Global Inheritance held movie screenings for progressive, environmentalist films over the summer in this building. Many more events like “The Bigger Picture” series will be held at Environmentaland over the next few weeks. Collaborations with Live Earth and others are in the works as well, notes Ritz. They plan on eventually expanding the Environmentaland exhibit to distant lands beyond tinseltown.
“This is our first step in that direction,” promises Ritz. “But the idea is to have it be a mobile museum or theme park that we can bring to a new city every year.”
If you went to the Coachella Festival in April (how could you miss it?), you might have caught a glimpse of Global Inheritance’s “TRASHed” exhibit, featuring paint-laden recycling bins. The organization also brought along seven decorated golf carts, each one powered by a different alternative energy source.
Hit the Jump to continue reading about Environmentaland — the greenest place on Earth!
“It’s much more Kosher to be environmentally friendly…now,” Ritz points out. “But we started the organization before this whole green movement, or whatever you want to call it, got really popular. So we’ve kept to our guns, in regards to common sense, and are doing it in a way that people can understand and relate to.”

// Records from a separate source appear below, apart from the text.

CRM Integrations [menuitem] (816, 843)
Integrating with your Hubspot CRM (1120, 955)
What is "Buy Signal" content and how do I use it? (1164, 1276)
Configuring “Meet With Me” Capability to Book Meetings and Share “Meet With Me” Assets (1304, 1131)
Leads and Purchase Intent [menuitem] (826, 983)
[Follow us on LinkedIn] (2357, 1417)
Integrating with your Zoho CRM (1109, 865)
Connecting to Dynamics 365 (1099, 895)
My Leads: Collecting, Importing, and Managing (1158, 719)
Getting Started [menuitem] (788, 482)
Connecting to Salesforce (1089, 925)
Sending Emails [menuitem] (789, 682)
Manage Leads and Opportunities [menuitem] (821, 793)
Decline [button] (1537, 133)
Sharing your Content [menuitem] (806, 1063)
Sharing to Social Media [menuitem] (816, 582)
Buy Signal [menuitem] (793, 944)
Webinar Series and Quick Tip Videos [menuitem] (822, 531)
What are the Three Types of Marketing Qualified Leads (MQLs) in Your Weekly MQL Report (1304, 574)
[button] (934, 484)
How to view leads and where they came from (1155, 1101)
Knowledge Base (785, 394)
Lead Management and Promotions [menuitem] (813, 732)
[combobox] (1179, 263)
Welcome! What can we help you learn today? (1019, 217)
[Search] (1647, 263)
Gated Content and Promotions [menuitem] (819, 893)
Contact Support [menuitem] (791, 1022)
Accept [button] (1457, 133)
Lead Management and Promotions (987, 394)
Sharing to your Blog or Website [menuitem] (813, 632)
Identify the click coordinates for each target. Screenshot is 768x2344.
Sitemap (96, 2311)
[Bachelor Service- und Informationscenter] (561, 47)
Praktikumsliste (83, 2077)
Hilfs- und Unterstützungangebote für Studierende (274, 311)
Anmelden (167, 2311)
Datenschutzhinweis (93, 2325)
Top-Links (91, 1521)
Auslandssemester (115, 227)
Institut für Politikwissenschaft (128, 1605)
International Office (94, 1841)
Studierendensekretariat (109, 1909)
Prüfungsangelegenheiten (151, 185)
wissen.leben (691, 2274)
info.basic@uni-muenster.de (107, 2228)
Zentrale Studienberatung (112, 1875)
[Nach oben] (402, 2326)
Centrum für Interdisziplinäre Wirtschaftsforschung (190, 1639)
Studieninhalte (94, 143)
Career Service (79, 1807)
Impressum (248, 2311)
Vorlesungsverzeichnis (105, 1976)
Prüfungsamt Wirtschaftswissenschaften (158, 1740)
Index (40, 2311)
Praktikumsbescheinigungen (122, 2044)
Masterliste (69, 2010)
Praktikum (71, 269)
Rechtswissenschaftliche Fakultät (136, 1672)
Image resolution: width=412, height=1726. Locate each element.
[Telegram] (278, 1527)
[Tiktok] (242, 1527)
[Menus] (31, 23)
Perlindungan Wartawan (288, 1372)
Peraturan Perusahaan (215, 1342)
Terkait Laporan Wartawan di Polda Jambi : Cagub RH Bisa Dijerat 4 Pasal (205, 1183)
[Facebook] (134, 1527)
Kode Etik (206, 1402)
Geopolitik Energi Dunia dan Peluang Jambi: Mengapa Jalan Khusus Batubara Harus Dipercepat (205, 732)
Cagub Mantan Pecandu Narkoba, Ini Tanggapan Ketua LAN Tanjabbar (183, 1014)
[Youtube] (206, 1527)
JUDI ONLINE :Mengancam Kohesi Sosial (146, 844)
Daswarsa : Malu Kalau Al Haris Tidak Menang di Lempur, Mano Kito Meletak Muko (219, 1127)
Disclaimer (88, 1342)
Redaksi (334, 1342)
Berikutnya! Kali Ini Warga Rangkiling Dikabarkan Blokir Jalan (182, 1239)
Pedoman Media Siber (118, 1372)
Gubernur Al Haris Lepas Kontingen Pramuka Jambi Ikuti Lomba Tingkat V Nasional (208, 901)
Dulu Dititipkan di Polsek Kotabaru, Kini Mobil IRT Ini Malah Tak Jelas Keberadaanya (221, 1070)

During the end of July and early August, Global Inheritance set up stationary bikes connected to generators and offered rides to Los Angeles X Games fans that wanted to recharge their phones. Those same bikes sit in a row near the entrance to Environmentaland, one with an encased light bulb display attached. Three different types of bulbs were affixed—typical household incandescent light bulbs, fluorescents and LED bulbs.
“It shows you the difference in how much power is needed to power each (light bulb),” Ritz explains.
Environmentaland features a lot of the exhibits Global Inheritance has held in its eight-year existence, and the central theme of environmental conservation certainly remains. “We feel like we spent all this money on these activations and we had a lot of stuff in storage,” says Ritz. “Why not allow people to come in and interact with the different exhibits we’ve created over the last eight years? People are, in every area, able to accumulate points and buy things at the end of the tour. We have organic food tasting challenges, several paper airplane tosses, and things of that nature, to get people excited and interested.”
Some of the top prizes include Coachella VIP tickets, Fuel TV skateboards, snowboards and Netflix memberships.
“So we almost want to be a little preposterous to get the point across, given the fact that we are located in a mall,” explains Ritz. “The focus is really trying to get people engaged and feel empowered and just have fun. The oxymoron of an environmental theme park—it makes people think about it for a second and wonder what it’s about. Those kinds of things are important to get people to focus.”
After all, the point of Environmentaland, and of Global Inheritance in general, is to attract people from all walks of life for a common goal.
“The real idea is to get peoples’ toes in the water with ideas, with us as an organization,” says Ritz. “If we try to play too elitist, we feel like we’re going to turn off a lot of people.”
Ritz pointed to a desert-themed miniature golf course, symbolic of water conservation. “What if for some reason someone were to turn off the sprinklers for good, you know, and everything looked like Palm Springs,” said Ritz. “What we’re here to do is give people a different spin on how to look at a lot of these issues.”